While dieting, it can be confusing to remember the positives and negatives of including carbohydrates in your meals. Are they a necessary part of a balanced diet, or do they impede you from reaching your weight-loss goals? We asked three experts to explain the truth about carbs before you cut them out completely.
Simple Carbs: The Bad Ones
Simple carbs are those with sugar—and not much more. They can provide a rapid burst of energy, but are also digested very quickly, which is why you often feel tired or sluggish after consuming them. You’ll find simple carbs in candy, some sodas (you’ll be surprised to see the carb count), fruit drinks and corn syrup, milk or milk-based products, cereal and grains, white bread and most baked goods.
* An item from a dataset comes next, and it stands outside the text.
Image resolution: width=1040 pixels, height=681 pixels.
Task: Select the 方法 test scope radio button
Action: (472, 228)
But, lesser-known sources like honey, brown sugar and raw sugar, to name a few, can also indicate that sugar has been added when listed on the label (the closer it is to the top of the list, the more sugar it has).
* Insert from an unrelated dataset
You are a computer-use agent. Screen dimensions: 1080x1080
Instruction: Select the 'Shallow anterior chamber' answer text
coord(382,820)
Yuri Elkaim, holistic nutritionist and author of The All-Day Energy Diet, says, “Most packaged foods that contain hidden sugars and little fiber—including your mocha frappe latte and pretty much all fast food—fall under this category.” Traci D. Mitchell, health and fitness coach and author of The Belly Burn Plan, adds, “Condiments, from flavored coffee creamer to ketchup, are usually loaded with refined, sugary carbs.”
Complex Carbs: The Good Ones
Think of these carbs as your “whole foods”—the ones that give you fuel. These carbs include fruits, vegetables, squash, seeds, grains and legumes. Although there is no question that these carbs are the most beneficial, some nutritionists often differ on which ones are considered the best.
“Natural complex carbs are rich in essential vitamins, minerals, antioxidants, fiber and phytonutrients,” says holistic celebrity nutritionist Nilli Grutman, who adds that if it’s “natural,” it’s probably a fortifying carb. Mitchell says, “The superstars among carbohydrates include vegetables and fruits, in that order. And, unless the vegetable is starchy, such as potatoes, there is really no reason why it should be limited.”